Al examinar los segmentos impugnados se advierte, en principio, que estos, contrario a lo afirmado por el solicitante, devienen de una actividad (solicitud de licencia de apertura de establecimiento abierto al público) que contiene una contraprestación -emisión de la licencia-, que es un servicio administrativo que implica, para el ente local, determinados costos de operación. De esa cuenta, la fijación de una tasa por la emisión de la citada autorización y su cobro, no contradice la ley fundamental.
En ese sentido, un único cobro para la expedición de la autorización de los establecimientos abiertos al público deviene constitucional, por constituir tal autorización un servicio administrativo que debe ser prestado por la Municipalidad, por virtud de la ley y porque, de otro modo, el interesado no puede ejecutar su actividad; es decir, aquel pago se produce como contraprestación a los costos de operación que esa actividad administrativa implica -dictamen, inspección previa, estudios sobre su ubicación y ordenamiento, así como todas aquellas actividades que sean necesarias para el efectivo control urbanístico y emisión de la mencionada autorización-.
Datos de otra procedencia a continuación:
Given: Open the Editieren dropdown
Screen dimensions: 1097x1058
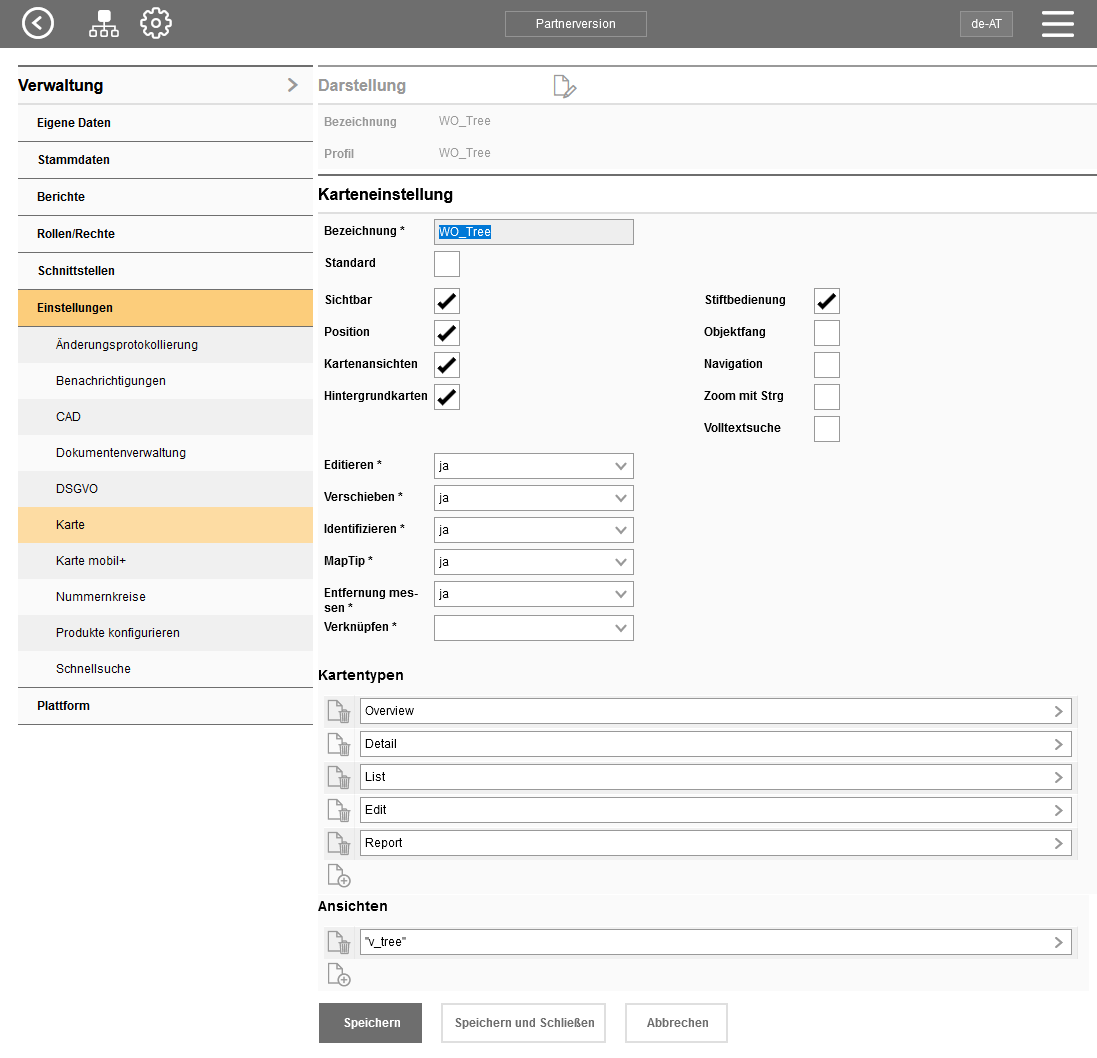Looking at the screenshot, I should tap(533, 466).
Sin embargo, sí el cobro es periódico, resulta claramente inconstitucional porque la periodicidad en su pago -mensual, trimestral, semestral o anual- carecen de sustento legal, en razón de que no devienen de la prestación de los servicios previos, necesarios para extender la licencia (referidos con anterioridad), sino para que esta se mantenga vigente. Además, el "funcionamiento" de los referidos negocios no constituye, en sí mismo, un servicio que proporcione la Municipalidad, pues las actividades comerciales no las desarrolla este ente local.
Ello conduce a la conclusión ya expuesta por este Tribunal en otros fallos, consistente en que, cuando lo que se pretende es efectuar, sin razonamiento ni justificación, un cobro consecutivo y diferenciado, según la naturaleza de cada establecimiento abierto al público, ello no constituye un servicio, por lo que no es dable la imposición de tasa alguna; por lo tanto, si lo que se intenta es obtener dinero del particular por actividades que no conllevan el desarrollo de servicios municipales, el cobro reiterado debe hacerse por medio de la creación de tributos y por el ente facultado para ello, es decir, por el Congreso de la República de Guatemala.
De esa cuenta, se colige que aunque hay, en apariencia, una relación directa entre el ente facultado para expedir la autorización y el obligado a pagar por ella, que podría hacer situar los cobros periódicos dentro del ámbito de tasa, no se configura en esa relación la contraprestación, es decir, la realización de una actividad de interés público o un servicio público individualizado a favor del contribuyente.
Por lo expuesto, es procedente declarar la inconstitucionalidad de las frases denunciadas, debiéndose expulsar del ordenamiento jurídico vigente.
-VII-
De las costas y la multa
Por la forma como se resuelve, deviene inviable condenar en costas e imponer las multas a que se refiere el artículo 148 de la Ley de Amparo, Exhibición Personal y de Constitucionalidad.
LEYES APLICABLES
Artículos citados, 267. 268 y 272, literal a), de la Constitución Política de la República de Guatemala; 1º, 3º, 114, 115, 133, 134, 138, 139, 140, 141, 143, 146, 148, 150, 163, literal a), 179, 185 y 186 de la Ley de Amparo, Exhibición Personal y de Constitucionalidad; 7 Bis del Acuerdo 3-89; 39 del Acuerdo 1-2013, ambos de la Corte de Constitucionalidad.